La bomba no se queda ahí. El contratista aseguró que un supuesto lobista, Hugo Buitrago, le prometió que podía mover los hilos directamente con la entonces ministra. “Buitrago me dijo que eso podía hacerlo y que debe hacer la gestión para lograr eso y yo le confirmo que eso sería ideal y él me dice que eso lo puede lograr directamente con la señora ministra (…) y que él hacía la tarea con la ministra porque él tenía una comida en la casa de la ministra”, relató.

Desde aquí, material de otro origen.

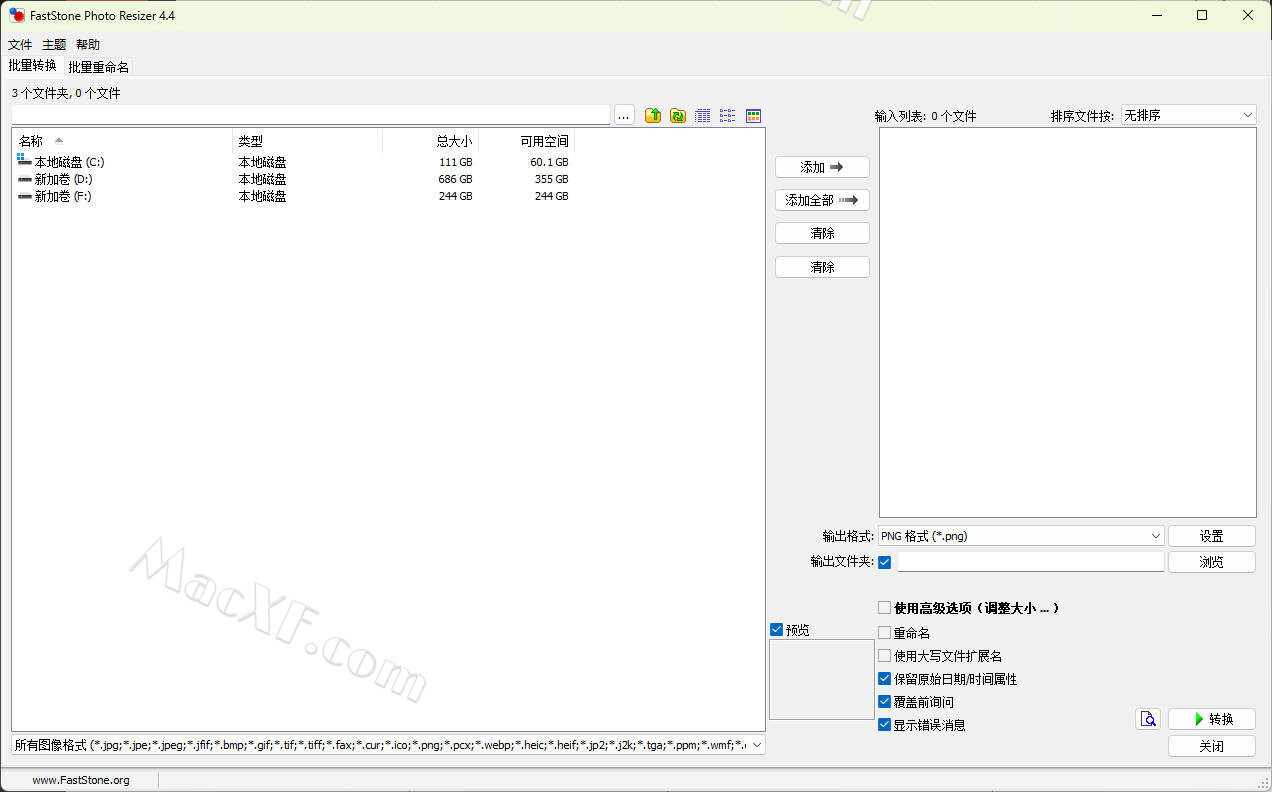Enable the 使用高级选项 checkbox

[x=884, y=608]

¿Reuniones privadas? ¿Gestiones en cenas? ¿Modificación de pliegos? Todo según la versión de un hombre que ya fue condenado por corrupción y que ahora, en un movimiento que muchos interpretan como un intento de rebajar su responsabilidad moral, decidió repartir culpas.

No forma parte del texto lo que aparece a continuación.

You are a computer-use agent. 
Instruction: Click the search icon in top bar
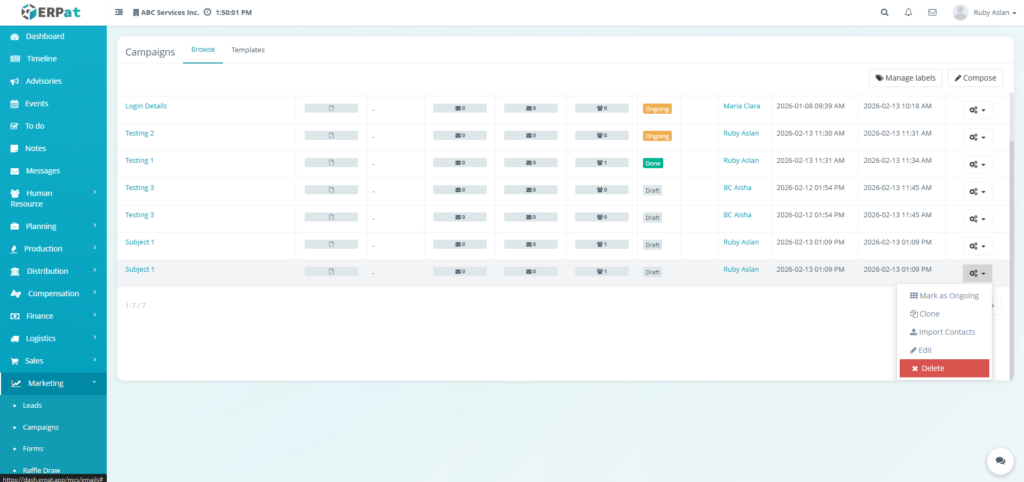884,13
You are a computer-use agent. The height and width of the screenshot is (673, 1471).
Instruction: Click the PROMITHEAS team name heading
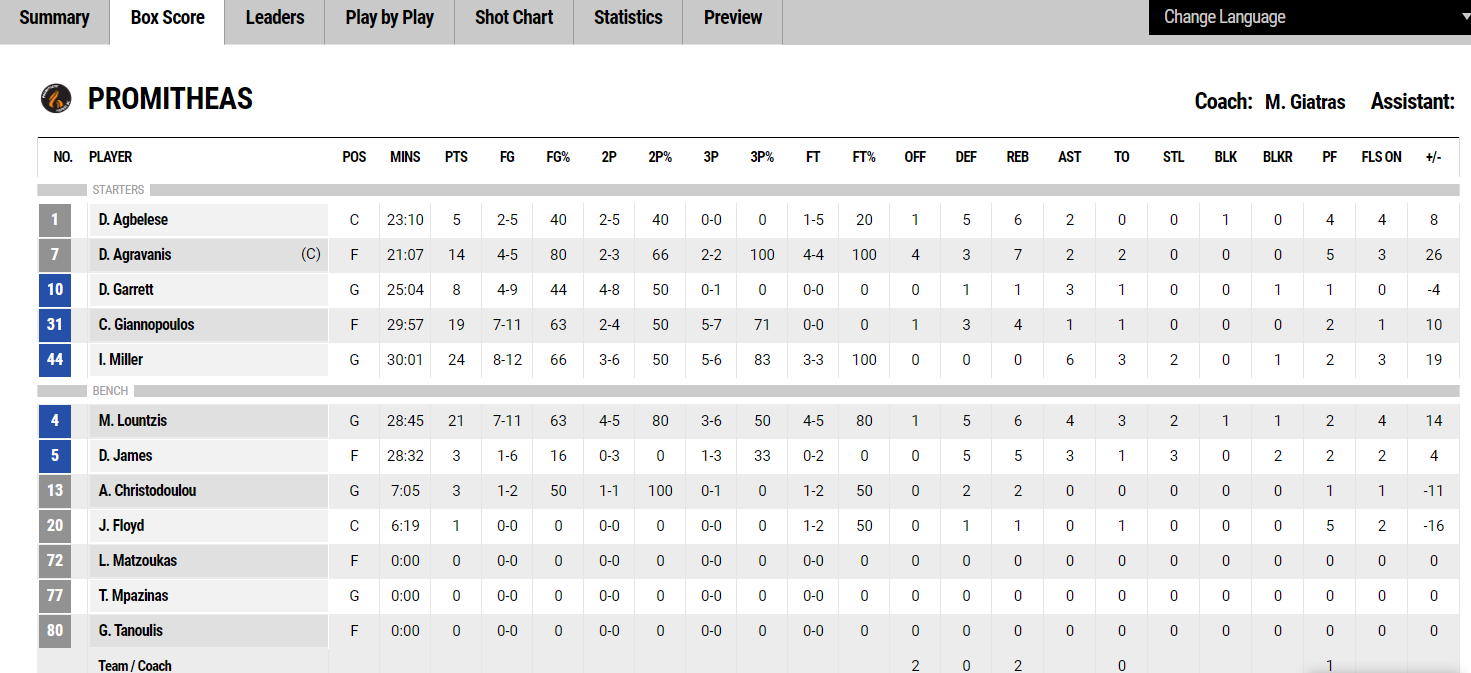pyautogui.click(x=171, y=99)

Pero lo más escandaloso llega cuando Tapia describe la supuesta pelea interna por los porcentajes y menciona compromisos con la ministra. “Entonces Hugo decía que si solo le daban 5 mil millones qué le iba a dar a la ministra y a todos los compromisos que él había adquirido (…) que si no le daban lo que estaba pidiendo él iba a donde la ministra y le decía que esos manes (…) no estaban colaborando y que nosotros nos teníamos que atener a las consecuencias”, afirmó.

Y luego, la frase que retumba como dinamita política: “Yo le dije a Hugo que aún no nos habían pagado el anticipo (…) entonces él me dijo que le ayudara con mil millones (…) pero que no podía ser menos de mil porque él tenía que ir donde Karen y decirle, mire acá hay 600”.

“Acá hay 600”. Seiscientos millones que, según el relato, iban destinados a cumplir un “compromiso” que nunca se concretó porque el escándalo explotó antes. Tapia asegura que no entregó ningún dinero. Pero el solo hecho de que mencione cifras, supuestos acuerdos y presiones deja una sombra imposible de ignorar.

Desde la otra orilla, Abudinen ha rechazado tajantemente las acusaciones. Su defensa afirmó: “Se trata de declaraciones falsas de Emilio Tapia, a quien ella no conoce y tampoco le gustaría conocer. Tampoco conoce a quien en esos fragmentos aparece mencionado como Hugo Buitrago. Se trata de afirmaciones que hacen parte de la misma infamia que se ha querido construir en su contra”.

Lo cierto es que, mientras la exministra no ha sido vinculada penalmente y los entes de control la absolvieron administrativamente, la Fiscalía incluso impuso una medida cautelar sobre un apartamento de su propiedad. Y aunque no hay cargos formales por estos nuevos señalamientos, la duda pública ya volvió a instalarse.

Tapia, el mismo que fue protagonista del carrusel de la contratación en Bogotá, ahora actúa como delator. Pero su palabra, manchada por antecedentes, no es precisamente la más confiable. Sin embargo, sus declaraciones son tan específicas que resultan políticamente devastadoras. En un intento por no hundirse solo, decidió salpicar. Y al hacerlo, dejó flotando una pregunta incómoda: ¿estamos ante la confesión de un corrupto desesperado o ante el destape tardío de una red que aún no ha sido completamente expuesta?

Cinco años después, el fantasma de Centros Poblados no solo sigue vivo, sino que ahora habla. Y lo hace con nombres propios, cifras concretas y una frase que ya quedó grabada en la memoria colectiva: “mire acá hay 600”.